Using tinytex::install_tinytex() works but is a bit less polished experience than quarto install tinytex

Can you say more about the polished experience ? When installing TinyTeX from R, the tinytex package is the better option to me. Especially because we can get R console logging directly, and it is executing in session.

we're opting for the later via system2(). This works but still feels a bit clunky.

If I were to add quarto::quarto_install() into this package, I believe it would call the same R command you currently do, and this will run in background, with no interaction possible.

So curious about the less polished part so that we improve on both sides.

Thanks !

rundel commented 2 months ago

It is primarily that the tui for quarto install tinytex is more direct and has less output that is likely to freak out a student who has no idea about quarto or latex internals.

> quarto install tinytex
Installing tinytex
[✓] Downloading TinyTex v2024.07.03
[✓] Unzipping TinyTeX-v2024.07.03.tar.gz
[✓] Moving files
[✓] Verifying tlgpg support
[✓] Configuring font paths
[✓] Default Repository: https://mirrors.rit.edu/CTAN/systems/texlive/tlnet/
Installation successful

is much preferable to

> tinytex::install_tinytex()
trying URL 'https://yihui.org/tinytex/TinyTeX-1.tar.gz'
Content type 'application/octet-stream' length 92770561 bytes (88.5 MB)
==================================================
downloaded 88.5 MB

tlmgr option sys_bin ~/bin
tlmgr: setting option sys_bin to /root/bin.
tlmgr: updating /root/.TinyTeX/tlpkg/texlive.tlpdb
tlmgr option repository 'https://ctan.math.illinois.edu/systems/texlive/tlnet'
tlmgr: setting default package repository to https://ctan.math.illinois.edu/systems/texlive/tlnet
tlmgr: updating /root/.TinyTeX/tlpkg/texlive.tlpdb
tlmgr update --list
tlmgr: package repository https://ctan.math.illinois.edu/systems/texlive/tlnet (not verified: gpg unavailable)
update:   texlive-scripts    [112k]: local:    72102, source:    72107
You may have to restart your system after installing TinyTeX to make sure ~/bin appears in your PATH variable (https://github.com/rstudio/tinytex/issues/16).

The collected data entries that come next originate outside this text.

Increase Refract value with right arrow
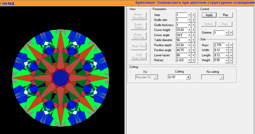Image resolution: width=255 pixels, height=134 pixels. coord(193,60)
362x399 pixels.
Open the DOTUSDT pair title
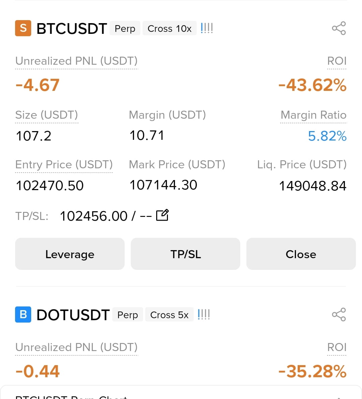(x=73, y=315)
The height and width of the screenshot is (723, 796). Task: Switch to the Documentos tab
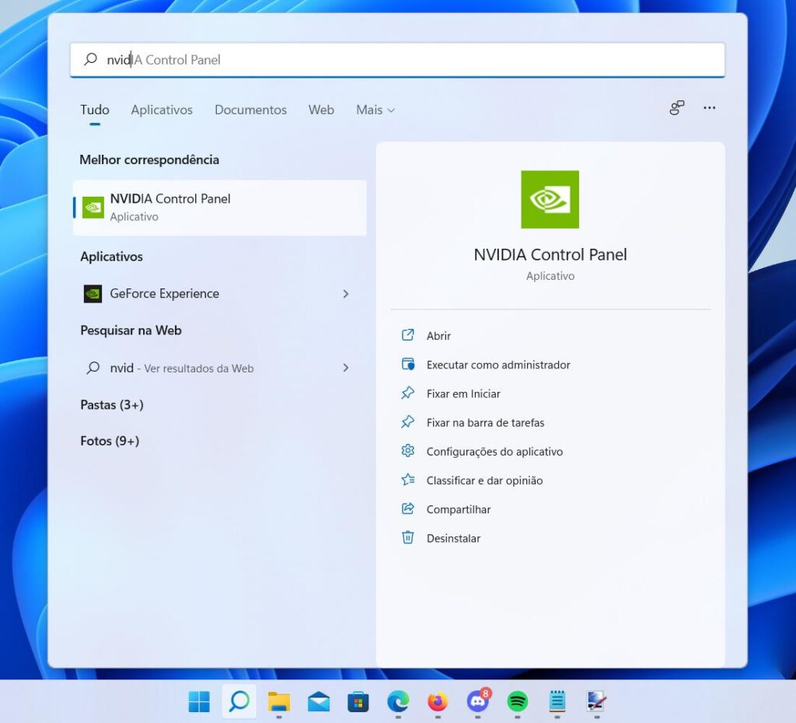[250, 110]
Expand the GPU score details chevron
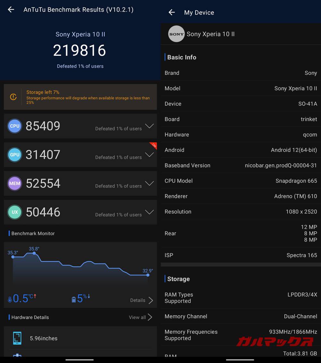This screenshot has height=363, width=321. pyautogui.click(x=149, y=155)
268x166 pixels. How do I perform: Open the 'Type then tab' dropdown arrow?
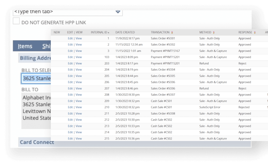(x=118, y=12)
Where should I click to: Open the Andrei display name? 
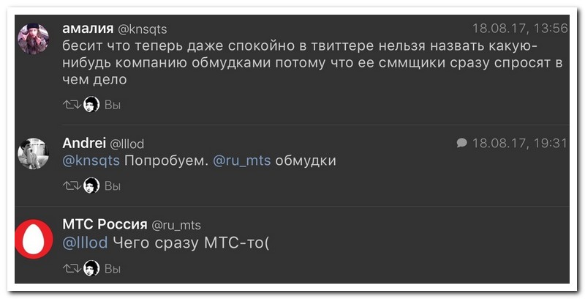[x=84, y=143]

also the creation of the ~/bin directory is something that I would like to avoid in these containers.

cderv commented 2 months ago

the tui for quarto install tinytex is more direct and has less output that is likely to freak out a student

That is really good feedback ! Thanks a lot. We may want to simplify the tinytex UI then too. Or at least provide a less verbose mode 🤔

also the creation of the ~/bin directory is something that I would like to avoid in these containers.

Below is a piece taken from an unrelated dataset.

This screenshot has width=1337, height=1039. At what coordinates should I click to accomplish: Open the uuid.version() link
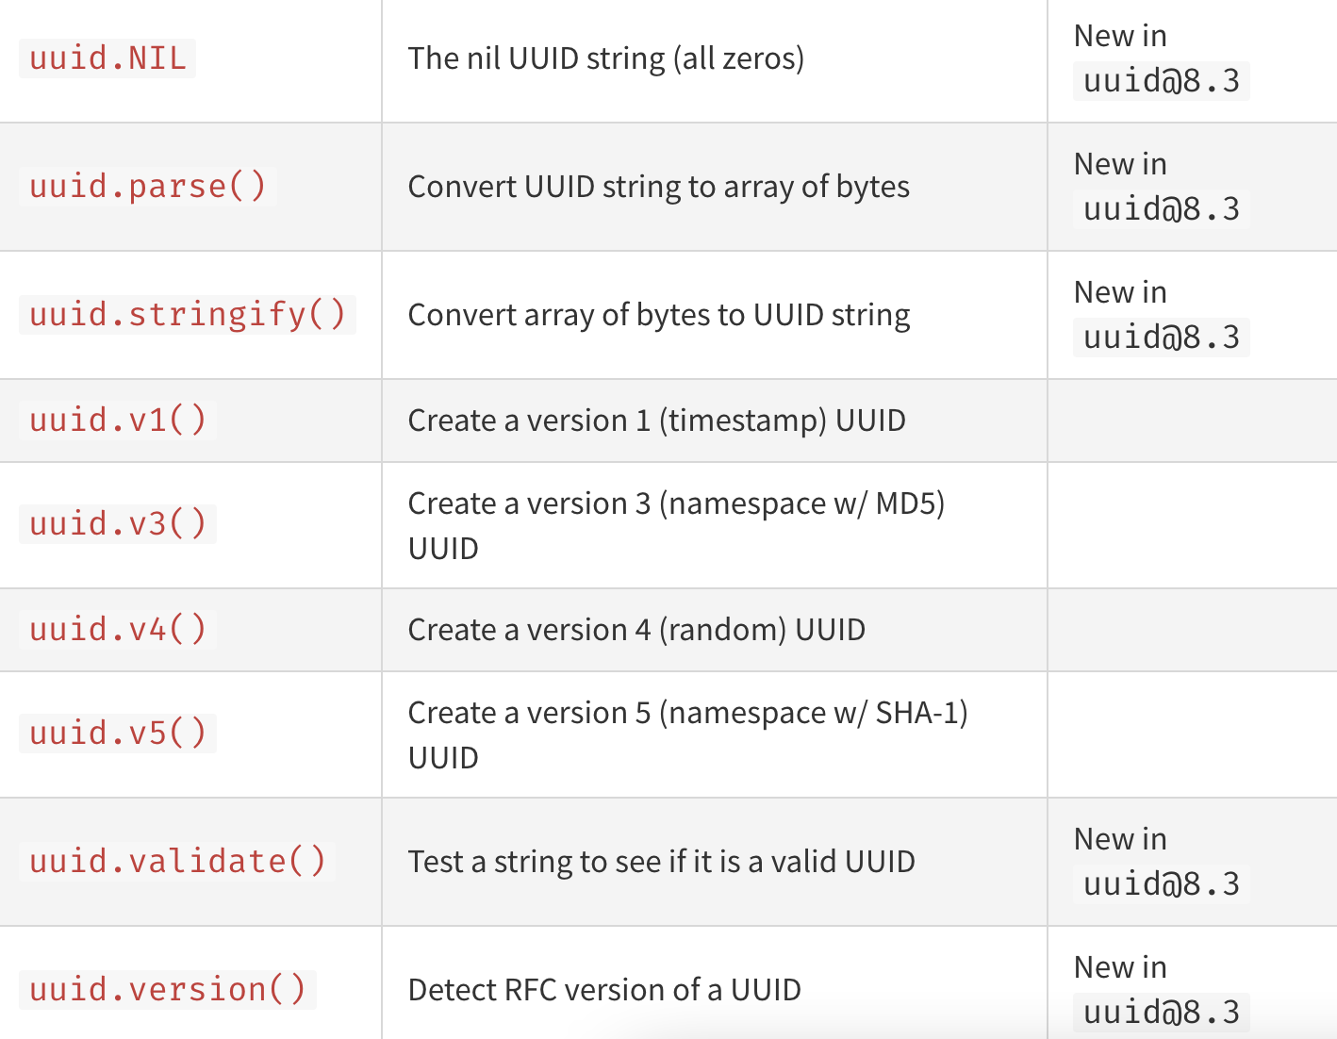(167, 990)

I think quarto could do the same too. In tinytex I think we check ~/.local/bin and if it does not exists, then we create ~/bin if it does not exists itself.

In Quarto we do almost the same. We check /usr/local/bin, ~/.local/bin and "~/bin. For whichever is in the PATH environment variable, we use the first found, create the directory if it does not exists, and use the same.